Man wird in jeder Gesellschaft stets eine Mischung aus altruistischen bzw. egoistischen Verhaltensweisen finden, bzw. diese bei den Individuen in recht unterschiedlichen Ausprägungen feststellen. Der Homo Oeconomicus begegnet uns ebenso wie der Homo Socialis in Reinform allenfalls auf Papier in wissenschaftlichen Abhandlungen aber nicht im realen Leben. Dieses stellt eine recht komplexe Mischung unterschiedlicher und scheinbar widersprüchlicher Verhaltensweisen dar, die gerade in Ihrer Wechselwirkung jene Dynamik hervorbringen, die zum Motor gesellschaftlicher wie geschichtlicher Entwicklungen wird.
Eine recht interessante Ausarbeitung dieses Spannungsfeldes im Kontext der geschichtlichen Entwicklung gibt Peter Turchin in seinen Arbeiten:
http://www.amazon.de/Secu...
http://www.amazon.de/War-...
http://www.amazon.de/Hist...
Diese sind insofern recht interessant, als sie neben zahlreichen Beispielen aus der Geschichte durchaus interessante Rückschlüsse auf die Gegenwart zulassen.
Wissenschaftler haben gezeigt...
"Die Realität ist stets ein wenig komplexer als Laborexperimente - und deren journalistische Aufarbeitung - vermuten lassen."

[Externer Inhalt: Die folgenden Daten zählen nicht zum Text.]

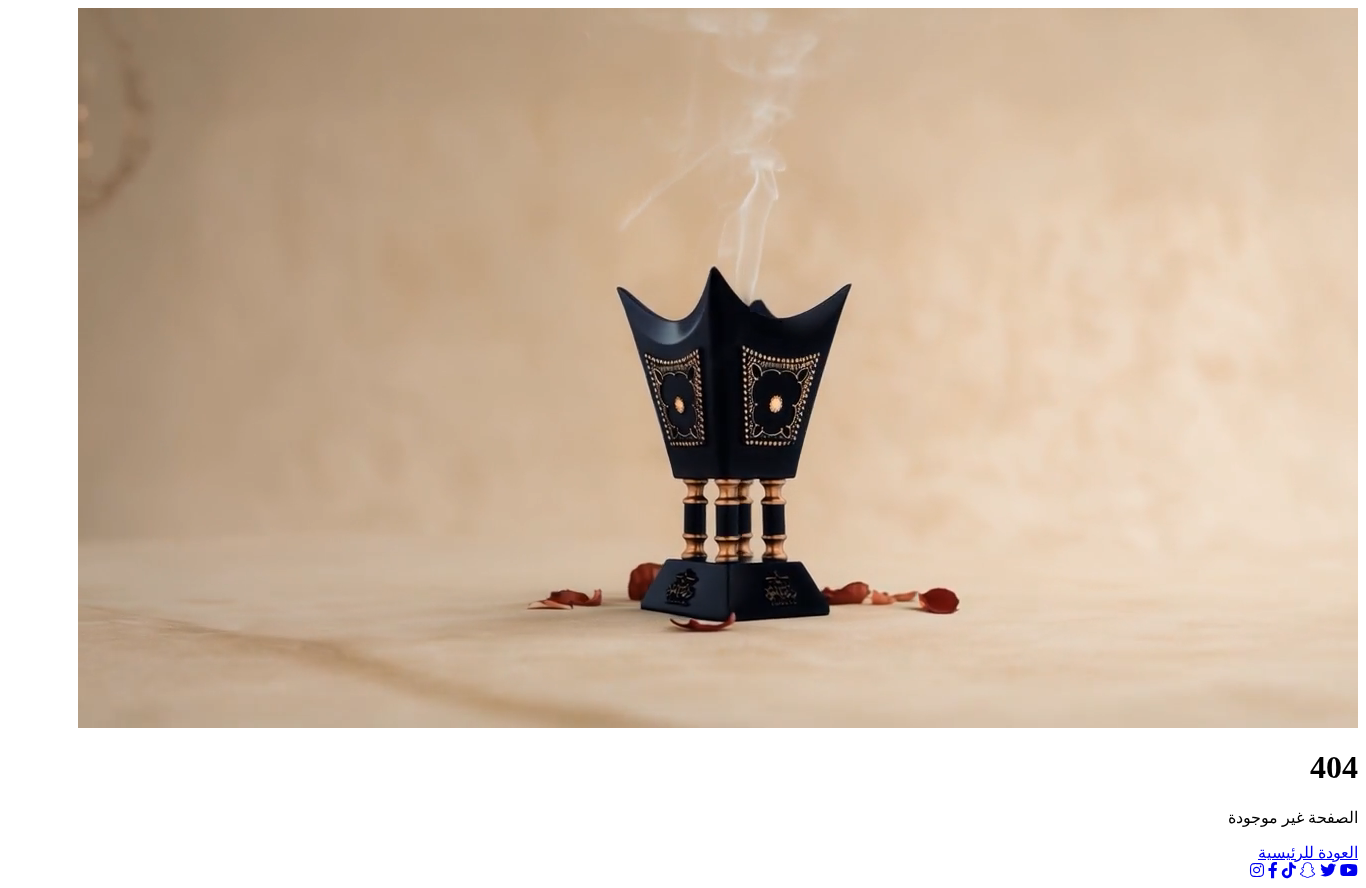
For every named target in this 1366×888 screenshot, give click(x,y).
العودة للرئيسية (1308, 852)
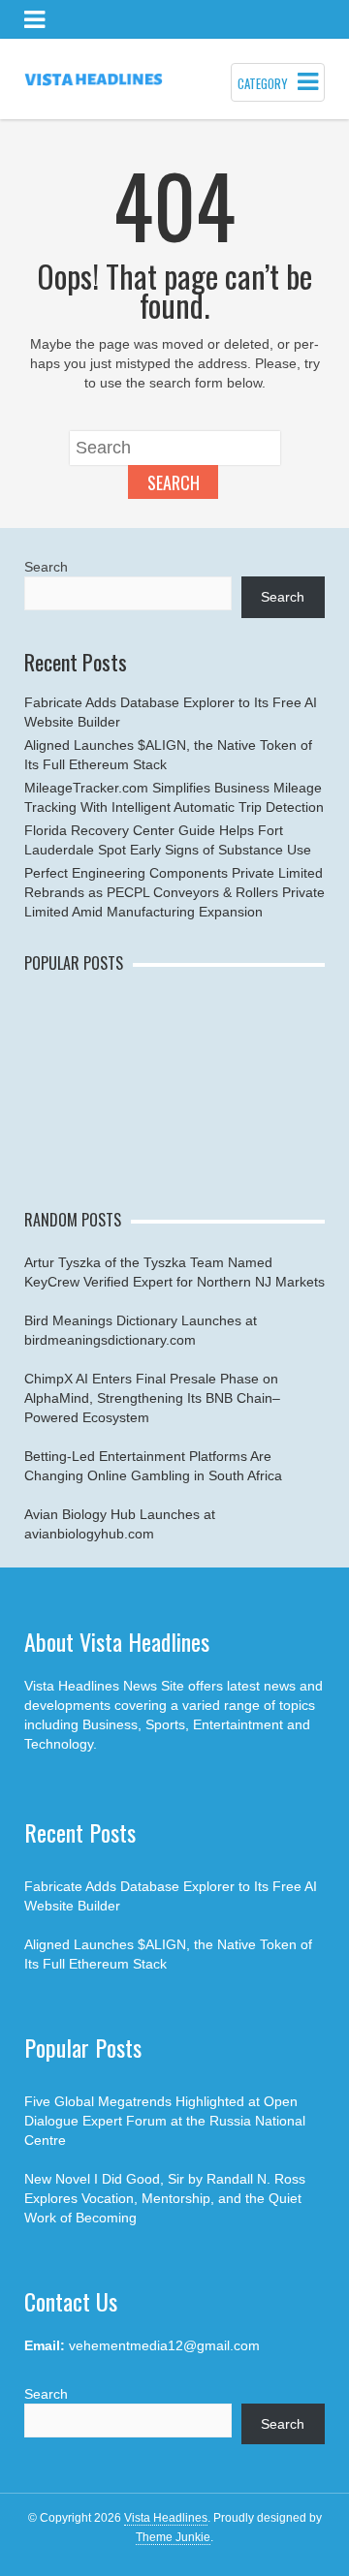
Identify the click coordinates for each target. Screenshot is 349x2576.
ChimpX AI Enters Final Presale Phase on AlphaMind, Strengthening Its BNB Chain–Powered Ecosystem (152, 1398)
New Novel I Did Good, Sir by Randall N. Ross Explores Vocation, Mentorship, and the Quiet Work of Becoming (164, 2198)
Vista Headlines (165, 2518)
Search (173, 482)
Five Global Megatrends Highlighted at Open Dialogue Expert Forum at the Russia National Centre (164, 2121)
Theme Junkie (173, 2537)
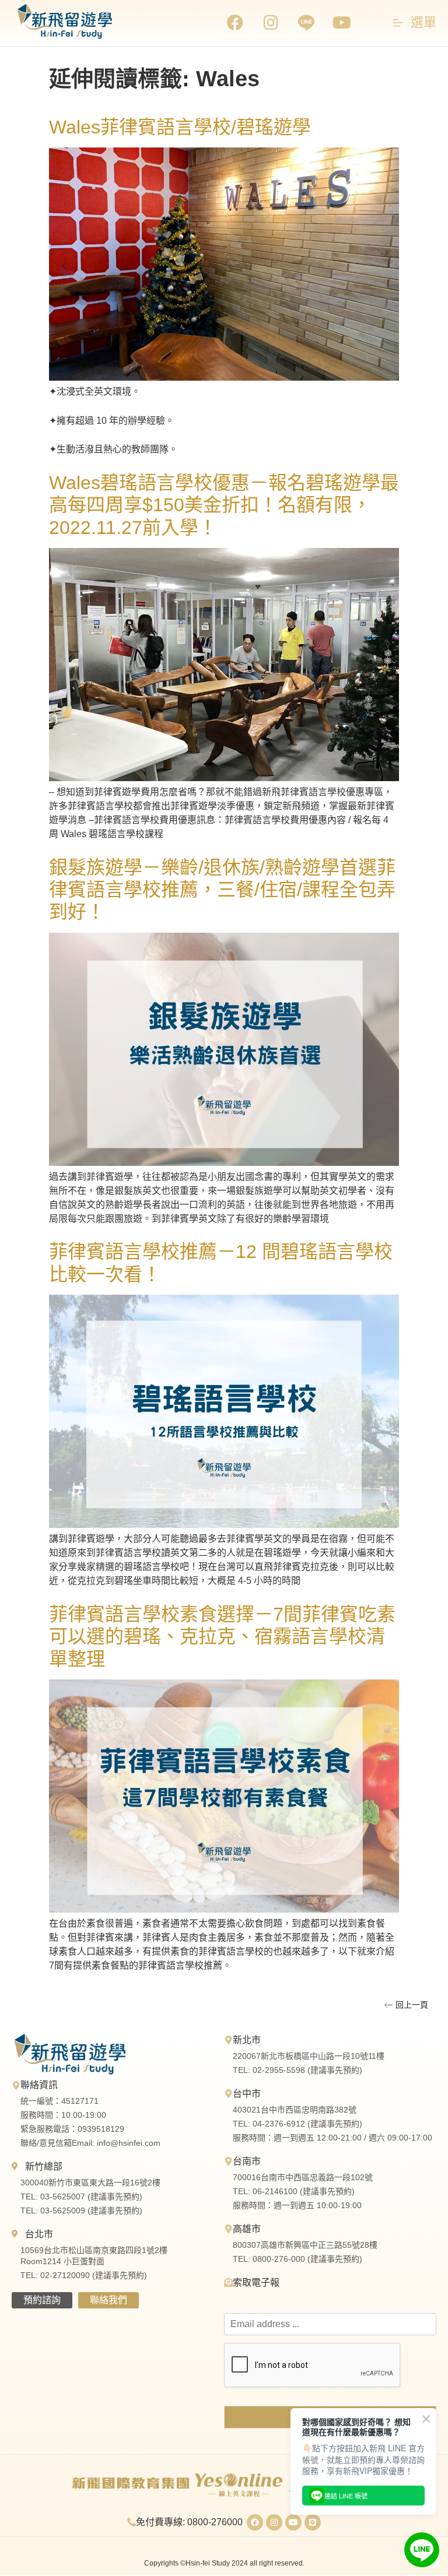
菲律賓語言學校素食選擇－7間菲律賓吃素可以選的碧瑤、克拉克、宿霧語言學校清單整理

In den meisten Fällen liegt es an der journalistischen Aufarbeitung, wenn Ergebnisse nicht korrekt widergegeben werden. Die Wissenschaftler berichten meist sehr exakt, was sie herausgefunden haben, und sind sehr vorsichtig mit Interpretationen.
Wenn im Artikel steht
"unter der Annahme, dass X und Y gelten, dann könnte unser Simulationsmodell auf die Realität übertragen werden, was ein Anzeichen dafür sein könnte, dass Z gilt"
... dann macht die Presse daraus: "Wissenschaftler haben gezeigt: Z gilt"
Toller Artikel
Allerdings wären die Verfasser durch eine sorgfältige Analyse der Menschheitsgeschichte zum selben Ergebnis gelangt.
Fazit:
Es wurde wieder Geld zum Fenster hinausgeschmissen! - Ab imo pectore bravo!